Судя по некоторым чертам лица и особенно линии губ, она вряд ли была полькой. Впрочем, зеленые глаза встречаются, хоть редко, у многих народов. На ней был изящный костюм с зауженной юбкой, шейный тонкий платок, в цвет ему чулки и такие узкие туфельки, что было странно, как ей удалось пройти в них под дождем по грязи, почти совсем не измарав даже низ каблука. Ее болониевая накидка, оставленная мною на веранде, казалась недостаточным в этом случае объяснением. Была и другая странность: я только теперь заметил ее сумку, довольно скромную, но все же имевшую объем и вес. Впрочем, опять же аберрация чувств в таких случаях – вещь обычная. Кажется, пушкинский граф тоже не сразу приметил картонку Сильвио, в которой тот принес доказательство их первой стычки.

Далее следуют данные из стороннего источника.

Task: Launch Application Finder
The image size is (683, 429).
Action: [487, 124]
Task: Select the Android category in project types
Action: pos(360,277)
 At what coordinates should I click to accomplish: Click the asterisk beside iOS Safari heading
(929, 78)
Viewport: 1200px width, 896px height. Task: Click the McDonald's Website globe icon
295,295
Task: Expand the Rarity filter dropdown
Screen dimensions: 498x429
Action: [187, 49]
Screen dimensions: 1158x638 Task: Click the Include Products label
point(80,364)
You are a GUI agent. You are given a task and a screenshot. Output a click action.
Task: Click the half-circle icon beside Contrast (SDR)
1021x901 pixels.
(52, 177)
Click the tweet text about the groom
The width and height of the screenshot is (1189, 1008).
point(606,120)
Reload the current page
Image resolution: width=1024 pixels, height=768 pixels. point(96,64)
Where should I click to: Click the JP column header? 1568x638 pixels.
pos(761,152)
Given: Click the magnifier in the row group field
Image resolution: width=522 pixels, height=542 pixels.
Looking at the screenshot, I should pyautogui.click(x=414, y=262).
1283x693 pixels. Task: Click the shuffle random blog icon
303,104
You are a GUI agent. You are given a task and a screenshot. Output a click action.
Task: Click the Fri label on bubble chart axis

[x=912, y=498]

– Не думайте, я удивляюсь тоже, – сказала меж тем она, оценивая мои взгляды. – Я шла от станции обычным ходом, через лес, а там хвоя. Правда, до кладок и после них – сплошной песок, но луж почти нет. Куда хуже дождь и ветер.
Это она сказала уже по-русски.
– Ну так и выпьем за ваше здоровье, – кивнул я ей.
– Выпьемте. Будем здоровы (wypijmy na zdrowie), – согласилась она, быстро сделав глоток, но тотчас сморщилась. – О-ох! Да, это крепко. Я ожидала, но… – Она рассмеялась, то вскидывая, то вновь опуская намокшие от слез ресницы. – Это ваш дедушка делает, да?
– Да. Здесь больше двадцати сортов трав, и хоть он не держит рецепт в секрете, найти все нужное еще никому не удалось. К тому же он опытный химик, так что «нектар», как вы его назвали, мало слабее спирта. Буду с вами прям: мы зовем его «змий».
– Великий змий, – кивнула она с одобрением.
Пока я говорил, она отведала и шоколад и теперь, больше не морщась, допила рюмку. Впрочем, глаза у ней все равно увлажнились.
– Так вы сказали, что тоже удивлены, – чем? – спросил я.
– А вами. Думаете, так просто залезть в чужой сад и застать за окном не садовника, а поэта?